Bakın arkadaşlar kimse kimseyi boşu boşuna İmparator filan yapmaz. Önce başkalarının hayal edemeyeceklerini isteyeceksin ,büyüğü değil imkansızı vaad edeceksin ,güçlüğe zorluğa pabuç bırakmayacaksın ,bahane üretmeyeceksin ,iş yapacaksın iş. Ne zaman başı sıkışsa milli takımın ya da kulübünün ,ne zaman işler içinden çıkılmaz hale gelse çare sen olacaksın ve gelip herşeyi düzelteceksin. Ta ki çok bilen birileri tekrar rezil edene kadar. İşte ancak böyle İmparator olursun ve her seferinde tekrar tekrar birilerine kendini kanıtlamak zorunda kalırsın. Birileri yine de başarıları kendilerine mal ederler ama sensiz hem kulübü hem kendilerini rezil ettikleriyle kalır sonunda da çekip giderler kaçarcasına.

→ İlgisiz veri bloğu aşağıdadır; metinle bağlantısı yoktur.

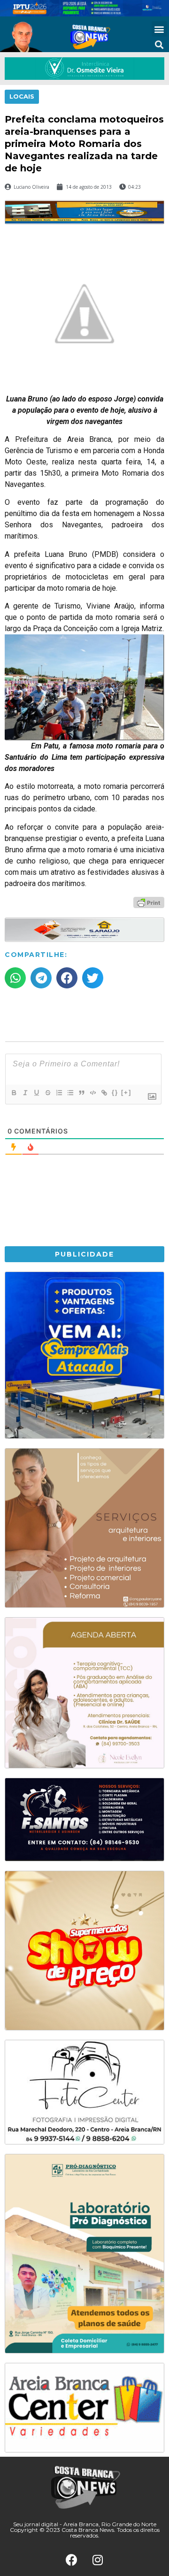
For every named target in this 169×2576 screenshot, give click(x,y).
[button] (159, 29)
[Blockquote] (81, 1092)
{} (115, 1092)
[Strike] (47, 1092)
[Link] (103, 1092)
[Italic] (25, 1092)
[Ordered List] (58, 1092)
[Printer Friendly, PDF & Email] (148, 901)
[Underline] (36, 1092)
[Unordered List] (70, 1092)
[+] (126, 1092)
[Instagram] (97, 2559)
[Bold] (13, 1092)
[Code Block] (92, 1092)
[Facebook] (72, 2559)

Alın size yorumsuz ,kemiksiz saf gerçek. Fatih Terim 2011 yazında bir enkaz devraldı. İki maç arka arkaya kazanamamış ,averajı eksi ,küme düşme tehlikesinden 31. haftada kurtulmuş ,so hafta kazanarak ligi ilk 10 içinde bitirmiş bir takım vardı ortada. Saf gerçek. Bu takıma sözleşmeleri Haziran ayında sona erecek olan Trabzon lu Sleçuk İnan ve Bolton lu Johann Elmander i kazandıran daha Mart başında kötü başkan Adnan Polat tı. Saf gerçek. O yaz mevsiminde takıma katılan Muslera ise tamamen Ünal Aysal yönetiminin yoğun çabasının ürünüydü. Saf Gerçek. Ancak Felipe Melo nun ve Umut un kiralanması olsun ,Eboue nin değerinin çok altında transferi olsun tamamen Fatih Terim isminin ,markasının kulübe hediyesiydi. Tıpkı bir sene sonra yapılan Hamit Altıntop ,Burak Yılmaz transferleri gibi. Bu isimler de daha iyi kontratları reddederek Fatih hocayla çalışmayı seçmişlerdi ki bunu kendileri haricinde menajerleri de açıkladı zaten. Bu da saf gerçek. Amrabat için ise hocanın raporu tüm basında yer aldı ve bugüne kadar da kimse yalanlamadı. Evet Fatih Terim alınsın dedi ancak asla 5 milyondan fazla vermeyin de dedi. Bu da birilerini acıtsa da saf ve kemiksiz bir gerçek. Ayrıca bu takımın bir yıda iki kere şampiyon olması da dahil 2 yılda iki tane rahat rahat şampiyonluğu da gerçek. Şampiyonlar liginde oynanan çeyrek final de bir diğer katıksız gerçek.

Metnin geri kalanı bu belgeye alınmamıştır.